[[ Data shown open ]]
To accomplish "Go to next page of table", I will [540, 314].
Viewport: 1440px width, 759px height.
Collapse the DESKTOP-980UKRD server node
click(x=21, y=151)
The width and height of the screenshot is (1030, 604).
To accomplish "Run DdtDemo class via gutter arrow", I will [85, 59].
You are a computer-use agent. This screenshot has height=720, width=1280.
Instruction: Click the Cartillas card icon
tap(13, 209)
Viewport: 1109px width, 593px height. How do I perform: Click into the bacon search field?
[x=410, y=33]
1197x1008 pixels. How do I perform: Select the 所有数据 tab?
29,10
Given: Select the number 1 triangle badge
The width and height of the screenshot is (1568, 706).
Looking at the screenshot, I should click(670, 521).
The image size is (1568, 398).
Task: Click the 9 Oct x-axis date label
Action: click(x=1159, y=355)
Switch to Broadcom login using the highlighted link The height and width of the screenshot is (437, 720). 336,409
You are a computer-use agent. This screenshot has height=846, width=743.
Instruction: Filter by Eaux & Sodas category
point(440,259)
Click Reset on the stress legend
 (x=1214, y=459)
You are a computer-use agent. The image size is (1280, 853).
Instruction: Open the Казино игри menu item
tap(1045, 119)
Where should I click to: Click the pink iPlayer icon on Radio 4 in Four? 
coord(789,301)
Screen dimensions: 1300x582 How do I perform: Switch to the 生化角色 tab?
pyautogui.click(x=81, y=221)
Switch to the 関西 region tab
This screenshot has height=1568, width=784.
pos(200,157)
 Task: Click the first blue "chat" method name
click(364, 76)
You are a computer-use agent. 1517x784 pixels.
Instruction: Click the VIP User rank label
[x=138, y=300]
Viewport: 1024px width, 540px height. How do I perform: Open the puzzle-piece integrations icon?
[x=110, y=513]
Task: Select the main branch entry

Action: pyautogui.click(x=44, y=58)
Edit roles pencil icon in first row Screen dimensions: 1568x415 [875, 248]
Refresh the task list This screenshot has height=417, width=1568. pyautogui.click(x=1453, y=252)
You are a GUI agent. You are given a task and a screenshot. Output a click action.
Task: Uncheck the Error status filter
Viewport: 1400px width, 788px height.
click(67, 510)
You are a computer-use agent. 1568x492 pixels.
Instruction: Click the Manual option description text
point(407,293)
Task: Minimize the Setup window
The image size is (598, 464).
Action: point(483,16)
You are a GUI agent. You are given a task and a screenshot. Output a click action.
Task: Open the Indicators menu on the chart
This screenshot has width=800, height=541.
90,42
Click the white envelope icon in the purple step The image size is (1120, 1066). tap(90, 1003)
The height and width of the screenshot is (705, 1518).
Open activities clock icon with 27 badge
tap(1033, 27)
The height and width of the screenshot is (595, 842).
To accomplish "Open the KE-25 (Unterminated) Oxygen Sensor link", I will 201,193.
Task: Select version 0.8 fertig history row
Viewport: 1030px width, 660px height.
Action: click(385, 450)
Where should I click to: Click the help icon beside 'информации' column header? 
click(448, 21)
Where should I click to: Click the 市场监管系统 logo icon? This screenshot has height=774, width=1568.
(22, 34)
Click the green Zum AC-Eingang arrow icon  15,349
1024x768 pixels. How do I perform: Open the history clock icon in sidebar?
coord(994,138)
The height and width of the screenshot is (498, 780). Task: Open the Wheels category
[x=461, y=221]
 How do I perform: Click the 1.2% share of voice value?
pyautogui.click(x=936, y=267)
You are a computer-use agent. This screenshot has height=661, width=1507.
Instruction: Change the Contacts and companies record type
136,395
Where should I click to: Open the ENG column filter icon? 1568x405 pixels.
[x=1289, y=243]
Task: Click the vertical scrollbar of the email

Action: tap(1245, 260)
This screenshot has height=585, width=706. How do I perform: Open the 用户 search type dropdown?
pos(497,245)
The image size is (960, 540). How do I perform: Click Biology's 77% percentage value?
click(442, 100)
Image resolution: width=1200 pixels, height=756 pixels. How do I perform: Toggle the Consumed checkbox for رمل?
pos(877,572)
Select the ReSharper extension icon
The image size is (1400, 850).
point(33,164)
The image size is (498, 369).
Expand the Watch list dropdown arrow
[[ Data shown closed ]]
Task to complete: Retype all of the material above with every character intact.

Answer space:
To accomplish "Go to next page of table", I will [540, 314].
Viewport: 1440px width, 759px height.
Collapse the DESKTOP-980UKRD server node
click(x=21, y=151)
The width and height of the screenshot is (1030, 604).
To accomplish "Run DdtDemo class via gutter arrow", I will [85, 59].
You are a computer-use agent. This screenshot has height=720, width=1280.
Instruction: Click the Cartillas card icon
tap(13, 209)
Viewport: 1109px width, 593px height. How do I perform: Click into the bacon search field?
[x=410, y=33]
1197x1008 pixels. How do I perform: Select the 所有数据 tab?
29,10
Given: Select the number 1 triangle badge
The width and height of the screenshot is (1568, 706).
Looking at the screenshot, I should click(670, 521).
The image size is (1568, 398).
Task: Click the 9 Oct x-axis date label
Action: click(x=1159, y=355)
Switch to Broadcom login using the highlighted link The height and width of the screenshot is (437, 720). 336,409
You are a computer-use agent. This screenshot has height=846, width=743.
Instruction: Filter by Eaux & Sodas category
point(440,259)
Click Reset on the stress legend
 (x=1214, y=459)
You are a computer-use agent. The image size is (1280, 853).
Instruction: Open the Казино игри menu item
tap(1045, 119)
Where should I click to: Click the pink iPlayer icon on Radio 4 in Four? 
coord(789,301)
Screen dimensions: 1300x582 How do I perform: Switch to the 生化角色 tab?
pyautogui.click(x=81, y=221)
Switch to the 関西 region tab
This screenshot has height=1568, width=784.
pos(200,157)
 Task: Click the first blue "chat" method name
click(364, 76)
You are a computer-use agent. 1517x784 pixels.
Instruction: Click the VIP User rank label
[x=138, y=300]
Viewport: 1024px width, 540px height. How do I perform: Open the puzzle-piece integrations icon?
[x=110, y=513]
Task: Select the main branch entry

Action: pyautogui.click(x=44, y=58)
Edit roles pencil icon in first row Screen dimensions: 1568x415 [875, 248]
Refresh the task list This screenshot has height=417, width=1568. pyautogui.click(x=1453, y=252)
You are a GUI agent. You are given a task and a screenshot. Output a click action.
Task: Uncheck the Error status filter
Viewport: 1400px width, 788px height.
click(67, 510)
You are a computer-use agent. 1568x492 pixels.
Instruction: Click the Manual option description text
point(407,293)
Task: Minimize the Setup window
The image size is (598, 464).
Action: point(483,16)
You are a GUI agent. You are given a task and a screenshot. Output a click action.
Task: Open the Indicators menu on the chart
This screenshot has width=800, height=541.
90,42
Click the white envelope icon in the purple step The image size is (1120, 1066). tap(90, 1003)
The height and width of the screenshot is (705, 1518).
Open activities clock icon with 27 badge
tap(1033, 27)
The height and width of the screenshot is (595, 842).
To accomplish "Open the KE-25 (Unterminated) Oxygen Sensor link", I will 201,193.
Task: Select version 0.8 fertig history row
Viewport: 1030px width, 660px height.
Action: click(385, 450)
Where should I click to: Click the help icon beside 'информации' column header? 
click(448, 21)
Where should I click to: Click the 市场监管系统 logo icon? This screenshot has height=774, width=1568.
(22, 34)
Click the green Zum AC-Eingang arrow icon  15,349
1024x768 pixels. How do I perform: Open the history clock icon in sidebar?
coord(994,138)
The height and width of the screenshot is (498, 780). Task: Open the Wheels category
[x=461, y=221]
 How do I perform: Click the 1.2% share of voice value?
pyautogui.click(x=936, y=267)
You are a computer-use agent. This screenshot has height=661, width=1507.
Instruction: Change the Contacts and companies record type
136,395
Where should I click to: Open the ENG column filter icon? 1568x405 pixels.
[x=1289, y=243]
Task: Click the vertical scrollbar of the email

Action: tap(1245, 260)
This screenshot has height=585, width=706. How do I perform: Open the 用户 search type dropdown?
pos(497,245)
The image size is (960, 540). How do I perform: Click Biology's 77% percentage value?
click(442, 100)
Image resolution: width=1200 pixels, height=756 pixels. How do I perform: Toggle the Consumed checkbox for رمل?
pos(877,572)
Select the ReSharper extension icon
The image size is (1400, 850).
point(33,164)
The image size is (498, 369).
Expand the Watch list dropdown arrow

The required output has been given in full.